Mercearia Arouca: um segredo bem guardado do Cosme Velho
Antigo, discreto e pouquíssimo conhecido, o humilde botequim é um colírio para quem aprecia pequenos e simples prazeres de um Rio que não existe mais
“É ali, logo depois da curva que deságua na estação do Corcovado, à direita”, disse eu. O motorista do táxi torceu o nariz. “Dotô, trabalho no bairro há anos, nunca vi botequim nenhum por aqui…”
Suspirei.
Quase 15 anos se passaram, e a Mercearia Arouca, no Cosme Velho, continua desconhecida para muitos cariocas, até mesmo os que vivem e trabalham no bairro.
Suspirei mas não fiquei triste. Em pleno ano de pandemia e crise econômica – quando bares e restaurantes de renome fecham suas portas, impotentes diante do sumiço compreensível dos clientes e da falta (esta sim, incompreensível) de ajuda do poder público -, é uma dádiva e um alívio constatar que a humilde mercearia do Seu Edval e dona Marly continua firme, de sol a sol, sete dias por semana, servindo cerveja gelada e um PF inacreditavelmente bom. Além de gêneros de primeira necessidade e itens fundamentais para a sobrevivência de qualquer boêmio, que vão da cachaça ao bombril, passando por paçoca, vinho verde, salaminho, óleo de soja, prestobarba e salgadinhos Piraquê.
A Mercearia Arouca é daqueles deleites cariocas que quase não existem mais. Sobre o chão de azulejo vermelho que era marca registrada dos armazéns de secos e molhados do começo do século 20, um imenso balcão de madeira com tampo de metal escamoteia uma daquelas geladeiras de bar que já não se fazem mais, com portas de madeira e motor externo.
Quando lá estive a primeira vez, em 2007, a geladeira ainda funcionava, ruidosa. Hoje não mais. O que não elimina o prazer nostálgico de se visitar esse bar como se visita um museu, e até melhor. Suas melhores atrações não estão trancadas em caixas de vidro. Podem ser saboreadas, a qualquer dia da semana, pelas mãos da dona Marly, que cozinha maravilhosamente bem delícias como a carne assada com batatas coradas, a rabada com agrião, a galinha caipira, linguicinha artesanal trazida lá do interior do estado, e tantos outros pratos caseiros servidos todos os dias da semana, com impressionante talento e esmero, por singelos R$ 16.

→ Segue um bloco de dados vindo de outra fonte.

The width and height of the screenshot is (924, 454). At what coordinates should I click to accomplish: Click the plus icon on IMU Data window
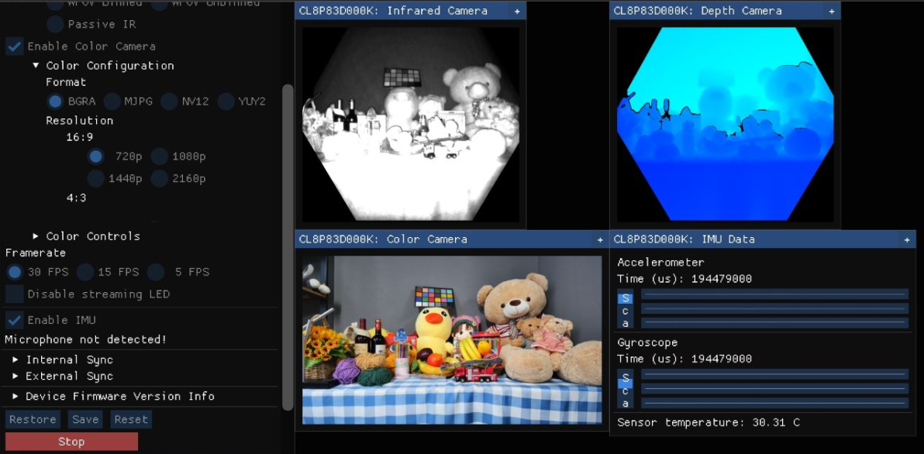(x=907, y=240)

Infelizmente, os clientes que já não eram muitos estão cada dia mais raros. Com a pandemia, os poucos funcionários do bar tiveram que ser dispensados, e tudo agora corre por conta exclusiva de Marly e seu Edval. Não está fácil. O aluguel não baixa, o horário de funcionamento é limitado pelas regras do prédio, letreiros e cartazes externos são proibidos. Talvez por essa razão o motorista do táxi – e muitos moradores do Cosme Velho e Laranjeiras – ignoram esse lugar quase mágico, com mesinhas ao ar livre escondidas por trás das plantas de um pequeno jardim de condomínio.
Melhor para os frequentadores assíduos – convictos apaixonados pela mercearia – que desfrutam desse lugar com rara excluividade, e quase como uma extensão de suas próprias casas. Um lugar onde se pode passar a tarde de papo pro ar e cerveja sobre a mesa, contando histórias do passado e evitando, pelo menos por alguns momentos, temerário futuro que nos aguarda a todos. Para o casal de donos, porém, um pouquinho mais de fama e reconhecimento não faria mal nenhum. Garantiria a sobrevivência do bar e seguiria honrando o que resta da tradição cada vez mais dissipada dos velhos botequins de bairro na Zona Sul do Rio de Janeiro.